Facebook: Kältebus ist unterwegs

Seit einigen Tagen sieht man auf Facebook immer wieder eine Nachricht mit einer Telefonnummer, bei der man anrufen kann wenn man obdachlose Menschen nachts in der Kälte auf den Straßen liegen sieht. Bei der aktuellen arktischen Kälte ist es auf jeden Fall sehr sehr lobenswert, dass es auch Menschen gibt die sich bei der Kälte um Menschen ohne ein eigenes Heim kümmern und auf alle Fälle dafür sorgen, das niemanden zu kalt wird. Nicht nur in Deutschland leiden wir aktuell unter so einer massiven Kälte sondern auch in ganz Europa und vor allem in Russland leiden viele Menschen unter dem eisigen Wetter, vor allem die den Abend nicht vor einem warmen Kamin verbringen können.

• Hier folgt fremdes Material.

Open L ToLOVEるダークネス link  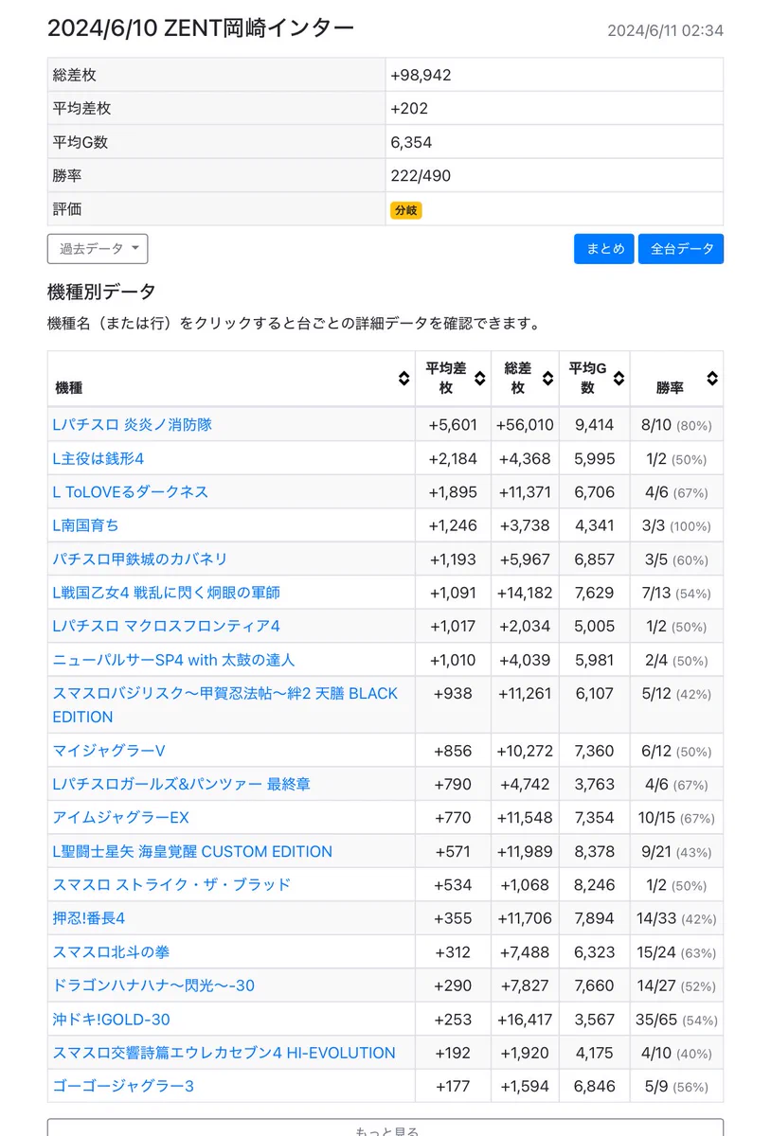(x=131, y=492)
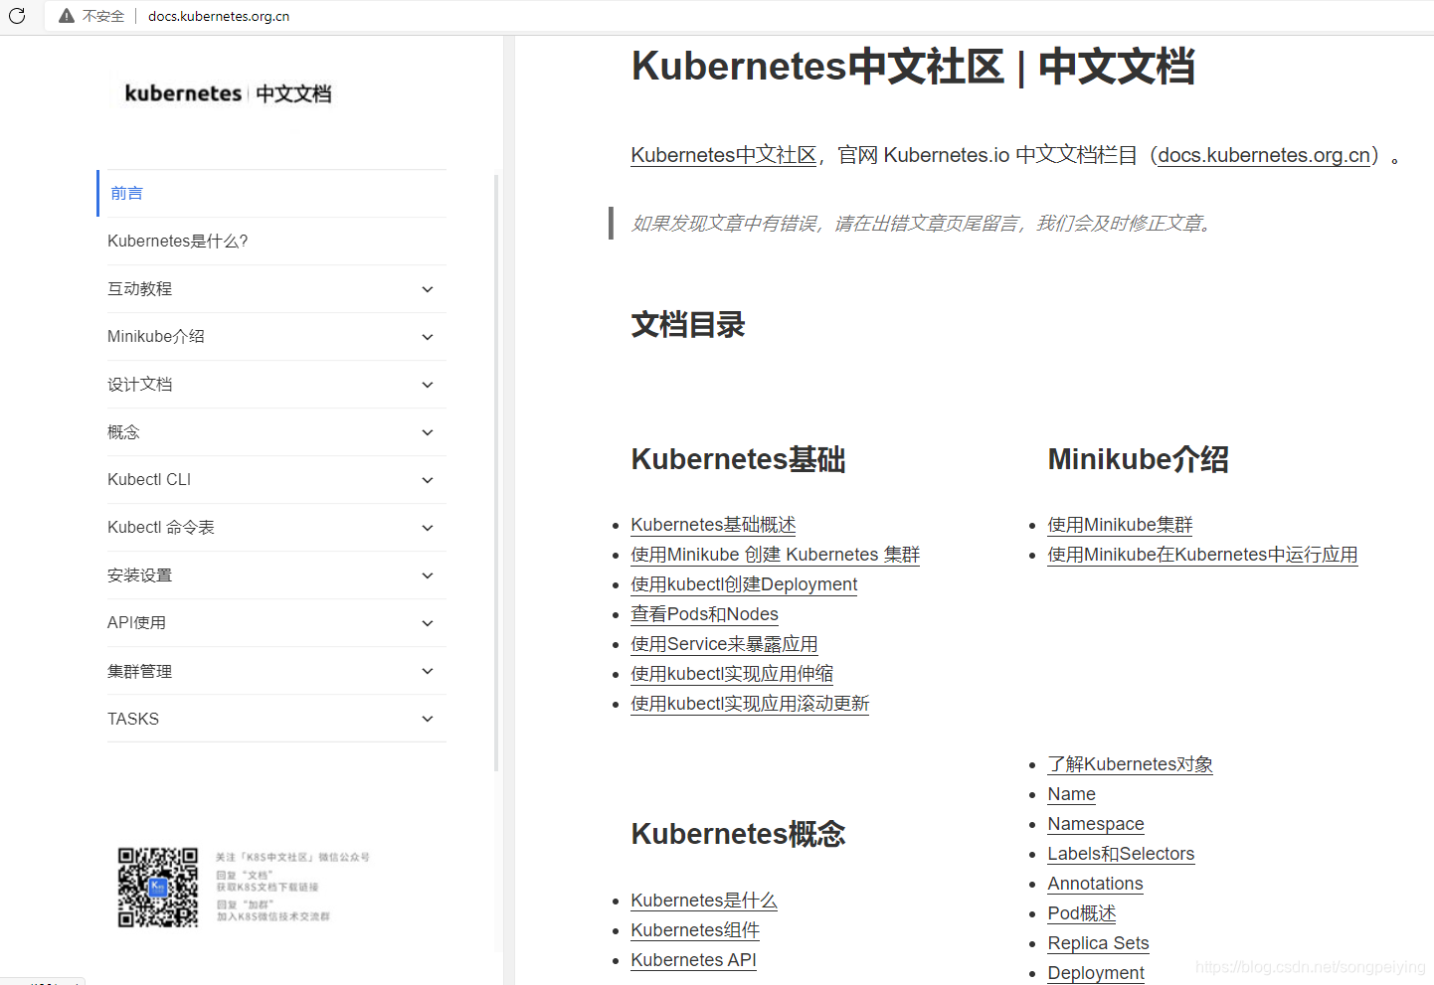Expand the Minikube介绍 sidebar section
The image size is (1434, 985).
(x=427, y=336)
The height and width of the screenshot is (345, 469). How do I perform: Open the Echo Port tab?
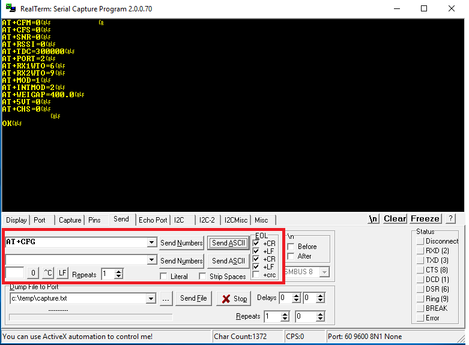click(153, 220)
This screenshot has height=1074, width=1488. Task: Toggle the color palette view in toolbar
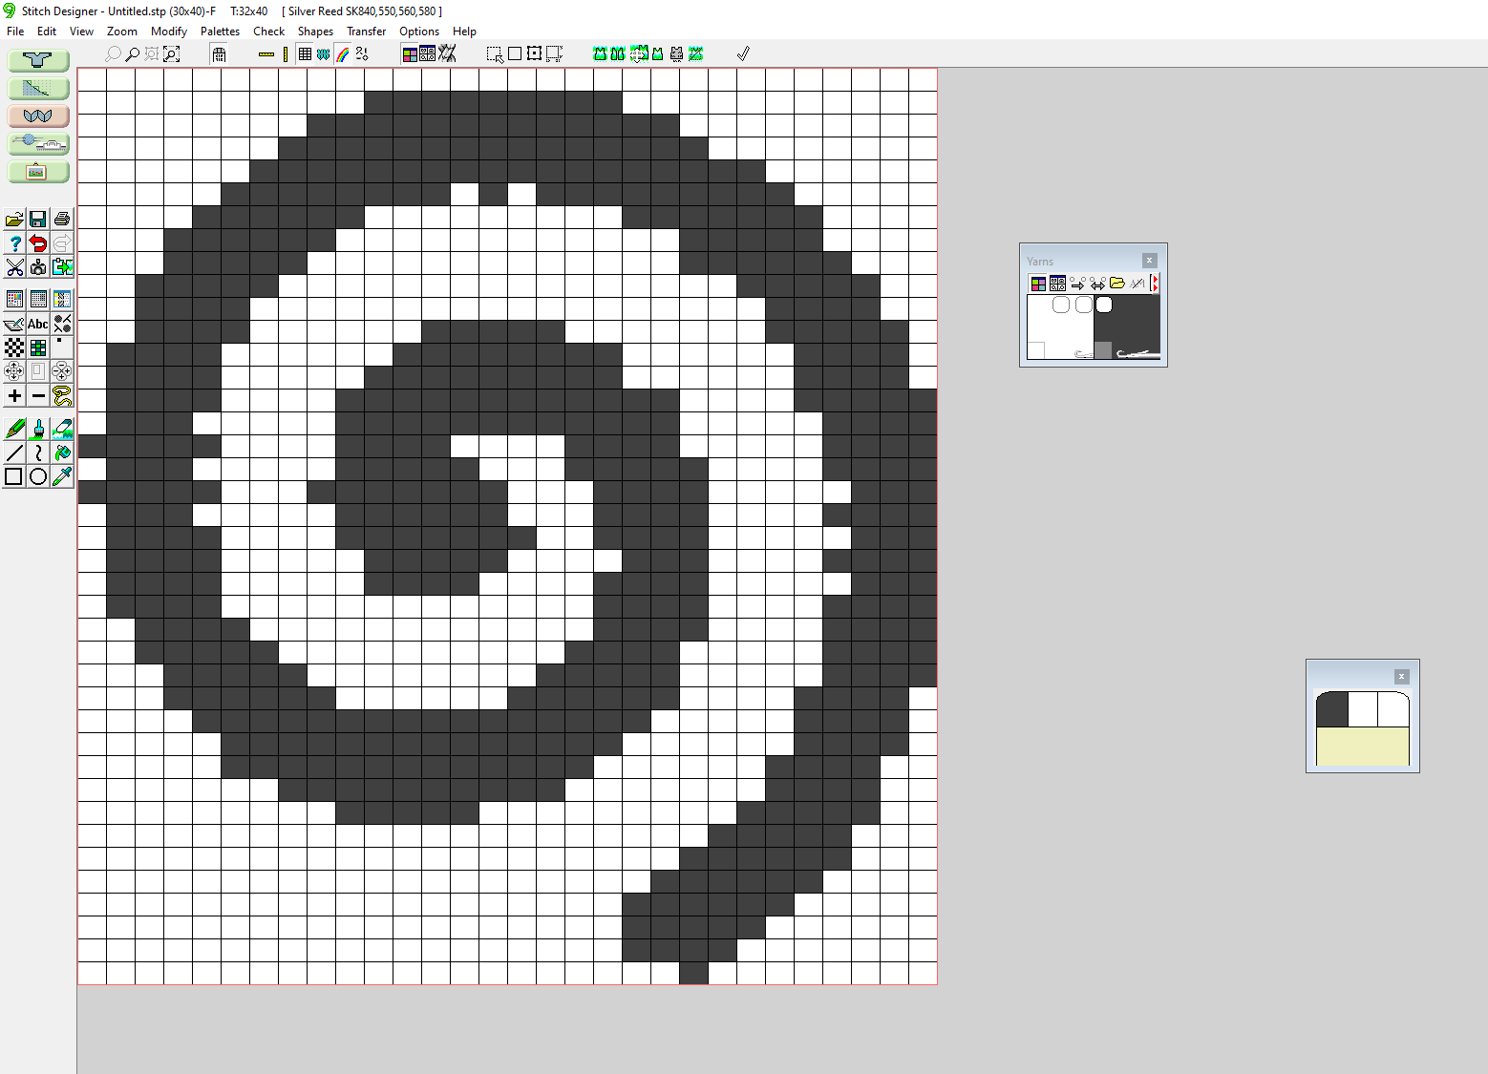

Die Kältebusse sind ganz normale Omnibusse die durch die Stadt fahren und nach Menschen ausschalten halten, die die Nacht draußen verbringen müssen. Das ist bei solchen Temperaturen wie wir Sie aktuell haben lebensgefährlich. Dafür wurde eine Telefonnummer eingerichtet, unter dem man sich als normaler Passant melden kann, wenn man Menschen draußen sieht, bei denen man erkennt das dort eine Gefahr besteht, wenn die diese Nacht im Freien verbringen, weil es einfach viel zu kalt ist.

So heißt es in einer Facebook-Nachricht zum Beispiel:

ES IST TÖDLICH KALT!!! wer abends / nachts Obdachlose auf der Straße in Hamburg schlafen sieht, kann den MITTERNACHTSBUS anrufen: Telefon ##TELNR##. Dann kommt der Kältebus vorbei, um sie vor dem Kältetod zu bewahren!!!! bitte weiter verbreiten !!

Grundsätzlich ist es eine gute Idee die Leute darüber zu informieren und vor allem die Menschen aufmerksam zu machen, abends die Ausschau nach Menschen zu halten, die bei der Kälte Hilfe benötigen. Doch es gibt nach unserem Wissen keinen Kältebus. Viel mehr sind es Omnibusse die feste Routen abfahren und sich da um die Menschen kümmern. Die in den Facebook-Nachrichten angegebenen Nummern sind oft Nummern von Mitarbeitern aus der Diakonie, die das Projekt koordinieren. Es wird hier aktuell und wahrscheinlich auch nie einen Abholservice geben. Eventuell wird es das in Zukunft geben, darüber sollte man sich dann aber direkt bei der Diakonie oder anderen Vereinen informieren.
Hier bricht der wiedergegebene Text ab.